Your objective ▸ In the account of the triathlete's bike, what had someone done that kept her from shifting into the big chainring?

Document ▸
I do work for one triathlete who is a great person and a fierce competitor, but not well-versed in the mechanical side of things. As long as transportation is as simple as putting the bike on a rack and driving to the race site, preparing the bike is fairly simple. But she just went to St. Croix, which involved air transport. The bike had to be put in a travel case, which required some disassembly. It was a serious test of my shifter noodle arrangement for the cable housings going into the head tube cable stops.

My friend texted me the morning before the race to say she was not able to get her lowest gear. The problem could have been any number of things as a result of the removal and replacement of the handlebars and the resulting disruption of the cables, even though they were not disconnected from the derailleurs. Or it could have been an issue with the change from daily wheels to race day wheels, although we had tried to iron that out. If anything was going to go from ironed to wrinkled it was bound to happen when she was thousands of miles away on some island, right?

The last message she sent me said that she had found tech support and gotten the gears satisfactorily adjusted. That was still the day before the race. Then I heard nothing.

The fact that she didn't contact me right away after the race indicated she did not have triumphant news. When she did finally call, she told me that for some weird reason she had been unable to shift into the big chainring during the race itself, even though the bike seemed to be working fine the afternoon before.  I told her to get it to me immediately.

My nightmare was that somehow my unorthodox cable arrangement had not been as brilliant as it had looked to me and that its collapse had kept her from being able to shift into the big meat once she got to the top of the nasty climb that had made her focus on the lowest gear.

When I finally got a look at the bike the cables were oddly tangled at the head tube, but that turned out to be an illusion because the housings had been pulled, tucked and gathered in all the bike's travels in a way that was easily smoothed back into its intended configuration. But when I pulled the front shifter it would not move at all.

I looked for kinks or places the cable could be snagged. There were none. I tried to move the front derailleur cage by hand. It would not move at all. When I disconnected the cable the cage still would not move. It wasn't jammed on the chainring, as would happen if it had slipped down the seat tube. It was correctly aligned and not bent.

Someone had screwed the limit screws all the way in, blocking out the big ring. This cannot happen by accident. She would not have done it in a misguided attempt to fix the shifting. It had to have been done while the bike was racked in the first transition area.

When I told her she had been sabotaged she said, "Oh, yeah. That stuff happens all the time. Some of these people are really serious about this."

Recorded information ▸
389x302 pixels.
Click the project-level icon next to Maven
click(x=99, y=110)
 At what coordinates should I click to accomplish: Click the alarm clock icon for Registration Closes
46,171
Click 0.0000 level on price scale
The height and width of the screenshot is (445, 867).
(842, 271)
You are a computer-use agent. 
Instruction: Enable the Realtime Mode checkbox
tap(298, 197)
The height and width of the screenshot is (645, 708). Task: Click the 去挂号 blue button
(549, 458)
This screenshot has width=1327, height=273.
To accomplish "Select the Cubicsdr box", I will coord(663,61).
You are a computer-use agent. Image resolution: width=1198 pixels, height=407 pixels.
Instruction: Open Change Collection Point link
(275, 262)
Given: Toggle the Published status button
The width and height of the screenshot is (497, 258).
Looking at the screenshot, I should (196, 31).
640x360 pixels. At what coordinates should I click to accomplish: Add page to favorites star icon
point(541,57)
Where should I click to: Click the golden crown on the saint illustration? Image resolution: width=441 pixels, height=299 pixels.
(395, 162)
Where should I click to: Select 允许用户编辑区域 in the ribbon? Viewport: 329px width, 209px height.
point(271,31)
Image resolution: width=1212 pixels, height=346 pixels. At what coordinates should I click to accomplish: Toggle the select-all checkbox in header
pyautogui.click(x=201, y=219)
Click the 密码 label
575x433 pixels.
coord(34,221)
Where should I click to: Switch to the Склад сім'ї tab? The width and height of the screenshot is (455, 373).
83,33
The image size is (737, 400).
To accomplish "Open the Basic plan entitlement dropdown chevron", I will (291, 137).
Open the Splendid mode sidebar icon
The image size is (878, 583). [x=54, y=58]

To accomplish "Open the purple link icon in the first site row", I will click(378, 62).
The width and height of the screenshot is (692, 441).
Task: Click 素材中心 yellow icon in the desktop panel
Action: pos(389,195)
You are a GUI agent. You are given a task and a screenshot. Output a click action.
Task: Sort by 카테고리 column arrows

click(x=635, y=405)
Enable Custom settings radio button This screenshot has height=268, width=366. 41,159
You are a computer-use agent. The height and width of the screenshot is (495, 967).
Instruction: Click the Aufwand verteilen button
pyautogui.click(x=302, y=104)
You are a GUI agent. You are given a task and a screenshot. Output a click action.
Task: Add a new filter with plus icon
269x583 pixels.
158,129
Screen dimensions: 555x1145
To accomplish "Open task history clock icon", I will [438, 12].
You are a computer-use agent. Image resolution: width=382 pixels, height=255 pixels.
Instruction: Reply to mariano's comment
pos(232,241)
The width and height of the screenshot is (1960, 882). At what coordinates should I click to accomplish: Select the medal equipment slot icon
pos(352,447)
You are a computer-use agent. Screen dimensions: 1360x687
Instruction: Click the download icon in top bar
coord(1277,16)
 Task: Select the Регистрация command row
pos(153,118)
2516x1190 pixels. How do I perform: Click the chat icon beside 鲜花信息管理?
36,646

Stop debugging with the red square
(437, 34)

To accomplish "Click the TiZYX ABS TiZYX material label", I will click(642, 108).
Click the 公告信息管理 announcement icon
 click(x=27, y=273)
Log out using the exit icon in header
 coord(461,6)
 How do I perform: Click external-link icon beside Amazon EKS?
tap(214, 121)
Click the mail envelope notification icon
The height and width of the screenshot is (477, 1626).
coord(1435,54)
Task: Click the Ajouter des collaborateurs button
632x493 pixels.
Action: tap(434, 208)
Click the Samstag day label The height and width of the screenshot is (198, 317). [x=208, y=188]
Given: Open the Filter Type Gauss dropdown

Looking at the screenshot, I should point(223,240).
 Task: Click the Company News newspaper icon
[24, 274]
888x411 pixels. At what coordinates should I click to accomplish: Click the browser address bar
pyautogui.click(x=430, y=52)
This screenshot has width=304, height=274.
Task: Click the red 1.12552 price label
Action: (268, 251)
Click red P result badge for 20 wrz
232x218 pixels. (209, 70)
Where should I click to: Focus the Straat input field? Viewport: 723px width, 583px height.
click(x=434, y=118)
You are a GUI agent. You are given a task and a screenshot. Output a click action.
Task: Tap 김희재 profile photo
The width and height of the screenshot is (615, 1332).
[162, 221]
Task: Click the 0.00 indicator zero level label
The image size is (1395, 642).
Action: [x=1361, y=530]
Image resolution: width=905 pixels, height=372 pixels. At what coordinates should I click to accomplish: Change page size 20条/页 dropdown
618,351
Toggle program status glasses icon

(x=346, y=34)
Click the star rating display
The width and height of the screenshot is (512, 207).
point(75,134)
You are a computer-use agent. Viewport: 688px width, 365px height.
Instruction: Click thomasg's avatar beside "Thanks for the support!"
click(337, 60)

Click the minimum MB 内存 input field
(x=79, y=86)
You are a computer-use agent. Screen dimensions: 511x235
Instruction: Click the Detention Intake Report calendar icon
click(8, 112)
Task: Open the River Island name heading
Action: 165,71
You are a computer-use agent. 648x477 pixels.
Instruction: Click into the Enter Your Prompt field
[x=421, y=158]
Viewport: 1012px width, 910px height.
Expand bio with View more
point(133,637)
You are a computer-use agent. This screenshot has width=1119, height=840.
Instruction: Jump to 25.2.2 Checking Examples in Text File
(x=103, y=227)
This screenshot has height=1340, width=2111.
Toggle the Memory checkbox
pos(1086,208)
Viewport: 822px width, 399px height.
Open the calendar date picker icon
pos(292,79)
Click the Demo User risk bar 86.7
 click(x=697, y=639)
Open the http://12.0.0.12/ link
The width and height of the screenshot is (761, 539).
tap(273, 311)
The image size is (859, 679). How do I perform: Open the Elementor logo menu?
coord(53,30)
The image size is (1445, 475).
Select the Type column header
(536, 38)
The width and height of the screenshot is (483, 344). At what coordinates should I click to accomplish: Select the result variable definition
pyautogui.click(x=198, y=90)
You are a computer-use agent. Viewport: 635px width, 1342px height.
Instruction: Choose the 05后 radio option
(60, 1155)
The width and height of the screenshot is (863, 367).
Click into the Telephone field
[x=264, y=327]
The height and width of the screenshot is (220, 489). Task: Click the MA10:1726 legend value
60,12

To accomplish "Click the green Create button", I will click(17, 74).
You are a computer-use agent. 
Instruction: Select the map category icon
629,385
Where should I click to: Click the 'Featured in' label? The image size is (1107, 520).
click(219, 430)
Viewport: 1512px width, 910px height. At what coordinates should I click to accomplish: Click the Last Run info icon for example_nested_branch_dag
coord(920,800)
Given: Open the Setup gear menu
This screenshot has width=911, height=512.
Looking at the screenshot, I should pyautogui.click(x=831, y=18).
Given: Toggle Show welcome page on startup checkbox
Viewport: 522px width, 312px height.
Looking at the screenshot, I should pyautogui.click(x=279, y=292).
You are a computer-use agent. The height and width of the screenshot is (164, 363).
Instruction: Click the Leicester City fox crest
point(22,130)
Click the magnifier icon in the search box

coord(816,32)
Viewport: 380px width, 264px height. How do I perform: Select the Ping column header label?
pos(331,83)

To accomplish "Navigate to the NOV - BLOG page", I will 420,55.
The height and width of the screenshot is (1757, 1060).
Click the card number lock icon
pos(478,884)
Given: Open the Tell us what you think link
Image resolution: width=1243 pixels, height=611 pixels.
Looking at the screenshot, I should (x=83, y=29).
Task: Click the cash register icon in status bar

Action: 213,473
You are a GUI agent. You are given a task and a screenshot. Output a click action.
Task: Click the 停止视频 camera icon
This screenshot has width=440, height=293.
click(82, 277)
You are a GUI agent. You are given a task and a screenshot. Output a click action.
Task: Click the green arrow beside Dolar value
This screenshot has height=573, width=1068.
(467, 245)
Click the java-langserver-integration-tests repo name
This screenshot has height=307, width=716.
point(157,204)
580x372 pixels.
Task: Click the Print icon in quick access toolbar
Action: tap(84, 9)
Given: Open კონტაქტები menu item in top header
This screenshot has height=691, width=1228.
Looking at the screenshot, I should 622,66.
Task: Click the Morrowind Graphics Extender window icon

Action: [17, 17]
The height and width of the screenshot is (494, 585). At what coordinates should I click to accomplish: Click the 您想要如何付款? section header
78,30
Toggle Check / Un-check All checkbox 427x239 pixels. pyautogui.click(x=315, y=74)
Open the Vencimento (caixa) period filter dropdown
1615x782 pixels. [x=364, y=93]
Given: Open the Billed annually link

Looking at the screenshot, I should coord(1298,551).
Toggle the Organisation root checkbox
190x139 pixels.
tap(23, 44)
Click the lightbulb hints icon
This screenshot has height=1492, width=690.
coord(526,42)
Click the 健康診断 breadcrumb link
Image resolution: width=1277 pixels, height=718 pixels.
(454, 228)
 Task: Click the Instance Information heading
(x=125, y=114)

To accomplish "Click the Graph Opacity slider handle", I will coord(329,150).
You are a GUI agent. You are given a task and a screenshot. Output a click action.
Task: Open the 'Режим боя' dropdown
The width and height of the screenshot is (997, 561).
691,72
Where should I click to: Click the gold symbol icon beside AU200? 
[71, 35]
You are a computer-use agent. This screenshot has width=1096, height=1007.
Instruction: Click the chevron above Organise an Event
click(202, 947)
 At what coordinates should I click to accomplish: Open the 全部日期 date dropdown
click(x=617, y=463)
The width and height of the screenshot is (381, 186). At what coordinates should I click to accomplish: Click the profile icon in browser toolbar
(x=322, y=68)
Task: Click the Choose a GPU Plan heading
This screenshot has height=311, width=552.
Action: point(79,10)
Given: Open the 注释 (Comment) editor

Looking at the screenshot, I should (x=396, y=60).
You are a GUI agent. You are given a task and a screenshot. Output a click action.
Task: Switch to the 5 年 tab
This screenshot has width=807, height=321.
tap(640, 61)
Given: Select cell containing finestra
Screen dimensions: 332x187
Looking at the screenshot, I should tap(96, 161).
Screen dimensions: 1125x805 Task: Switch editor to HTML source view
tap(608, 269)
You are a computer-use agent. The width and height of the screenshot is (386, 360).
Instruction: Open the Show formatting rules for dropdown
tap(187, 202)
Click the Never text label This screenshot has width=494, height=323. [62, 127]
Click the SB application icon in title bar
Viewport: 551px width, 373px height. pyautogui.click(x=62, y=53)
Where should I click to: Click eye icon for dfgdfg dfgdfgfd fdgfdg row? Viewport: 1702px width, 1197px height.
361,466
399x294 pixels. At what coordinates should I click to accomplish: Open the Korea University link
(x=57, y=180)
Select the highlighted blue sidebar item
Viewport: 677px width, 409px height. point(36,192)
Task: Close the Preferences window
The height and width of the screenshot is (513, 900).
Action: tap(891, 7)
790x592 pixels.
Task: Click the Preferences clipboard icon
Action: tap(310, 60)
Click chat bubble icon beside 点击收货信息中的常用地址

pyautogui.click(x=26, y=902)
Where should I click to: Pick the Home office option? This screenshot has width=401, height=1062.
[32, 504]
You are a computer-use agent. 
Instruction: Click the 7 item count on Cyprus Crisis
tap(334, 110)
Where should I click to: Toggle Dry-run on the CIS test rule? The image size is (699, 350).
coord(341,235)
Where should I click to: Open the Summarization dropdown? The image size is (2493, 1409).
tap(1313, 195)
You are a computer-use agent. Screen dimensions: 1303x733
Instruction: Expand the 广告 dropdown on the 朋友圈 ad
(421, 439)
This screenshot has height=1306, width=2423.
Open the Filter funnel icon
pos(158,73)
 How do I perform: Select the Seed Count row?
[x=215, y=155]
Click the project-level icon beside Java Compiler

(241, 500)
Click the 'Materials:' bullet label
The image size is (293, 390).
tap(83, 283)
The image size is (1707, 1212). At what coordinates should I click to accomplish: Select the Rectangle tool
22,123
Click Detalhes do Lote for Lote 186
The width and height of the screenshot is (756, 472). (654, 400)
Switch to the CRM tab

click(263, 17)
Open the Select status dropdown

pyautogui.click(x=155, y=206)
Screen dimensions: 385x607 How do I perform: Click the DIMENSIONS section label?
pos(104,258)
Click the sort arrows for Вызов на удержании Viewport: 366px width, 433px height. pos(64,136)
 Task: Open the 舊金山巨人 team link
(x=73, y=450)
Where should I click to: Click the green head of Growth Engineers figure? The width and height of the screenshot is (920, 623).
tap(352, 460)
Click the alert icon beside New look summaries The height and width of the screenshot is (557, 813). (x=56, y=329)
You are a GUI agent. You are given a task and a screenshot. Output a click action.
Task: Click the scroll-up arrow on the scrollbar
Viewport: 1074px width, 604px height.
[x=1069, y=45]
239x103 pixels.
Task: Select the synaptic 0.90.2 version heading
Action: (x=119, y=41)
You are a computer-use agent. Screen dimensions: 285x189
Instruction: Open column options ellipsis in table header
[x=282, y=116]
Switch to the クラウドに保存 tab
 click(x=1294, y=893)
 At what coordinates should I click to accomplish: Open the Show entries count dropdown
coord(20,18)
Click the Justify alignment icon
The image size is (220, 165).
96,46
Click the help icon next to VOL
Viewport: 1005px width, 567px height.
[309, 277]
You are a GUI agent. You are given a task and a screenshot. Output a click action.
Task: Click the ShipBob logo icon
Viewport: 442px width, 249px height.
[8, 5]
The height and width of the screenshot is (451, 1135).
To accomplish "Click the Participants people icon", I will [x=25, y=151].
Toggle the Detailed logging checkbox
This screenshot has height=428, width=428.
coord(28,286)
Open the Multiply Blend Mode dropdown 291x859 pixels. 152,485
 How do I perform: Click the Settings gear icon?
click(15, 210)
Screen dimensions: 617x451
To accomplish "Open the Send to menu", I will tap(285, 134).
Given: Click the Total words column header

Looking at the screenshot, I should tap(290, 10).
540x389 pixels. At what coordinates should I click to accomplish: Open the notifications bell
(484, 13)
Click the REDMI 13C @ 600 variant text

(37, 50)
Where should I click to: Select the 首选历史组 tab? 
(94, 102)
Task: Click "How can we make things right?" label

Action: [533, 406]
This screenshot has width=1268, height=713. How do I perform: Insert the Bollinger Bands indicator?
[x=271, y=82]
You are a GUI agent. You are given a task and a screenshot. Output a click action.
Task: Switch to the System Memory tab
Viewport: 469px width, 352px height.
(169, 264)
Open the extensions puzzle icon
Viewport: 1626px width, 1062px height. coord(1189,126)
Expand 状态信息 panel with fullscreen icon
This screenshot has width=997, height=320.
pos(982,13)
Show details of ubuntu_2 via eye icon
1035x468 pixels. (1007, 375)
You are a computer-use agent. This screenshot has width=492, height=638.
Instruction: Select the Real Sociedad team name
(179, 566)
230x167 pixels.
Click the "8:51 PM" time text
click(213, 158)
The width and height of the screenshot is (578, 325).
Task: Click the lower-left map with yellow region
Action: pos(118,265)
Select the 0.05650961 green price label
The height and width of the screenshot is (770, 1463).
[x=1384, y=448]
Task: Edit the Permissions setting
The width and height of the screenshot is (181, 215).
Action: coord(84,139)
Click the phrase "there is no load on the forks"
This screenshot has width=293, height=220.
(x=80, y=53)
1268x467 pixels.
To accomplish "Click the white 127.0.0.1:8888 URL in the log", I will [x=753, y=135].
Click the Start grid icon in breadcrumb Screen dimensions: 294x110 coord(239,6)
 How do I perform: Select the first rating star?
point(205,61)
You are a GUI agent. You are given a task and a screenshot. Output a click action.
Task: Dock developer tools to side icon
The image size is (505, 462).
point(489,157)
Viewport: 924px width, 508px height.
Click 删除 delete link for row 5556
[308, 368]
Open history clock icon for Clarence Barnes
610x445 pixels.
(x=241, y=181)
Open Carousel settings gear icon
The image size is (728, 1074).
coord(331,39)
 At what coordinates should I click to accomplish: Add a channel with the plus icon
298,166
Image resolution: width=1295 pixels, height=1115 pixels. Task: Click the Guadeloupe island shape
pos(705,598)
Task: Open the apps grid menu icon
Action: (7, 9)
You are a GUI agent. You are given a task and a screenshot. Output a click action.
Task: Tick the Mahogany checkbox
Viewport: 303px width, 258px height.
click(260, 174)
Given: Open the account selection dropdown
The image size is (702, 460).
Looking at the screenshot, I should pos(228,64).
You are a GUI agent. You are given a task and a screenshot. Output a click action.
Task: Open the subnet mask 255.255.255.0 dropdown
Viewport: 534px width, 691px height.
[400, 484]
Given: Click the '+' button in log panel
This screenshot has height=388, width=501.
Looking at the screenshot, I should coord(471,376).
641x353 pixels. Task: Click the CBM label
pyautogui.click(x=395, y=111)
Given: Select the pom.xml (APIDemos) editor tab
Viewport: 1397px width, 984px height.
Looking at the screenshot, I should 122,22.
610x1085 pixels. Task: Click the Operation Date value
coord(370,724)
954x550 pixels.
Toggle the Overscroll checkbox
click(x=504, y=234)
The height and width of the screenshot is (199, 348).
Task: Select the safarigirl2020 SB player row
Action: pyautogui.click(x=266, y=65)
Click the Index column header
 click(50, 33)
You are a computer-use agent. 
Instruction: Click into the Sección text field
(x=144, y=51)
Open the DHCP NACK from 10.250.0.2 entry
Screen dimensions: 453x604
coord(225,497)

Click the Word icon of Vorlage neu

Response ▸ Someone had screwed the limit screws all the way in, blocking out the big ring.